What you have to do: Reproduce the blog post about blame from "I almost don’t" to "to be forming.", swapping "lavender lamb" for "purple lamb".

The Shared Journey

It’s All His Fault

Good Morning TSJ Friends!

Have you ever noticed how we like to blame someone when something The Boys and Sigmundis “wrong” or not going the way we like?  I am sure you have heard, “It’s all his (her) fault” more than once amongst children. Sometimes adults essentially say the same when we point our finger at the boss, our spouse, neighbor or anyone we deem culpable for our unhappiness.

I almost don’t need to remind you that “The Boys” (Solomon and SJ) and I have experienced loads of change together since Mr. Tom got ill and left us in charge while he was transported by the angels to the other side. And I think The Boys (as Tom called them) have held up very well.  They even accepted a lavender lamb for awhile. But they had me pretty much to themselves and liked that.

Now something new seems to be in the air. They are clearly missing the way things were. And a strange new bond seems to be forming.

Sigmund, a puppet, has entered the scene this week. He brings back past memories. Many years ago Tom and I went to a professional workshop in Saratoga on how to put humor and laughter back into the workplace. Sigmund (named after Freud)  brought humor to my school psychology office, much like Solomon brings wisdom to my TSJ office.

Sometimes our brains tend to use the past to make sense of present feelings and circumstances. Sigmund has been around longer than the boys. Until now they have ignored each other.

Suddenly Sigmund and Solomon Junior have formed a bond.  Like kids in a blended family (or any family for that matter), they have bonded because they have common complaints – in this case about me.   Hmm…. such apparent bonds emerge in other places too,  such as with office workers, don’t you think?

Yes, today I found SJ and Sigmund huddled by Solomon.  It would take up too much space to give you the full discussion of  whining and complaining I heard, so I will highlight the gist of it.

Records shown:
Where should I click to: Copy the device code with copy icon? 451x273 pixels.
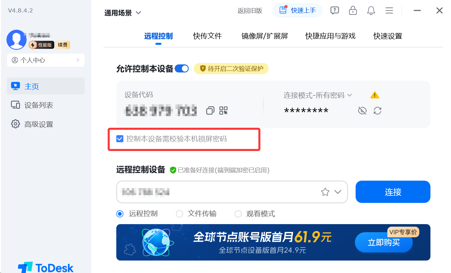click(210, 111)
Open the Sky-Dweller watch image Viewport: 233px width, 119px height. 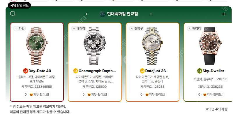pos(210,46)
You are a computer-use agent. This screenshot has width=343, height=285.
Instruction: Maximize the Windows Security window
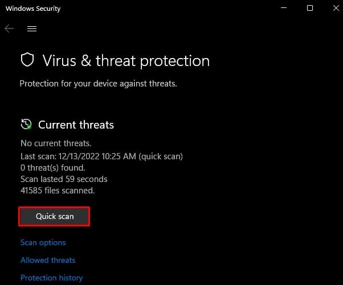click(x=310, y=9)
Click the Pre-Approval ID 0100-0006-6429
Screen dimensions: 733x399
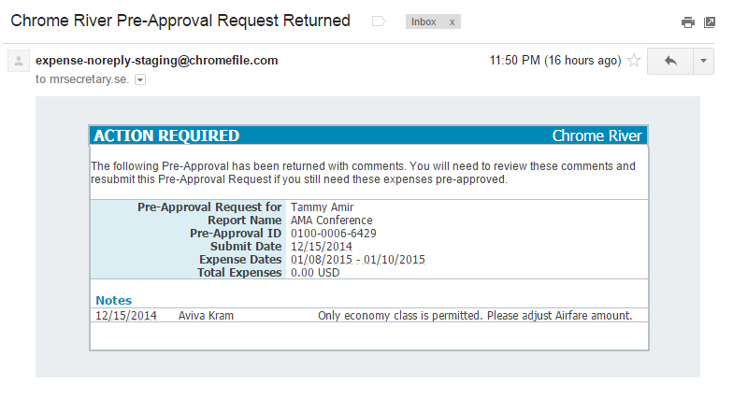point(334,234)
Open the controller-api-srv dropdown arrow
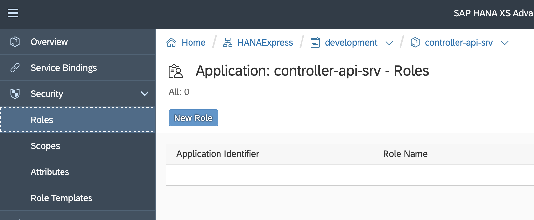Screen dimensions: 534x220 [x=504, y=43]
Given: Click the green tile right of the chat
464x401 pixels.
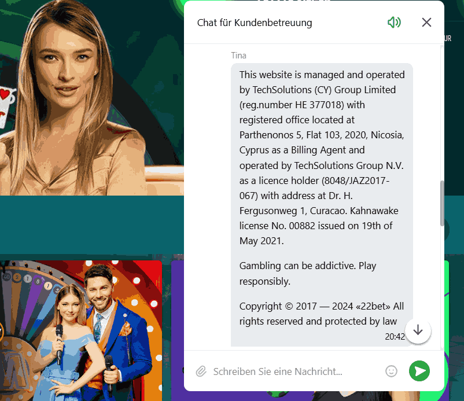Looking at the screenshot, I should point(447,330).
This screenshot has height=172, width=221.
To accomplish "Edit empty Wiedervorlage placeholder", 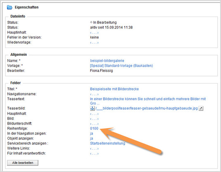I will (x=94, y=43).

---

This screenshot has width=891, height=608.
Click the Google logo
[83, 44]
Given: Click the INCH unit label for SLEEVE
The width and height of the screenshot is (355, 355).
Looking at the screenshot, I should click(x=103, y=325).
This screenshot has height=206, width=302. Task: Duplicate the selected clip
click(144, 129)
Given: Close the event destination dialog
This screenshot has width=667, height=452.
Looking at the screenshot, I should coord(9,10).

Task solution:
I almost don’t need to remind you that “The Boys” (Solomon and SJ) and I have experienced loads of change together since Mr. Tom got ill and left us in charge while he was transported by the angels to the other side. And I think The Boys (as Tom called them) have held up very well.  They even accepted a purple lamb for awhile. But they had me pretty much to themselves and liked that.

Now something new seems to be in the air. They are clearly missing the way things were. And a strange new bond seems to be forming.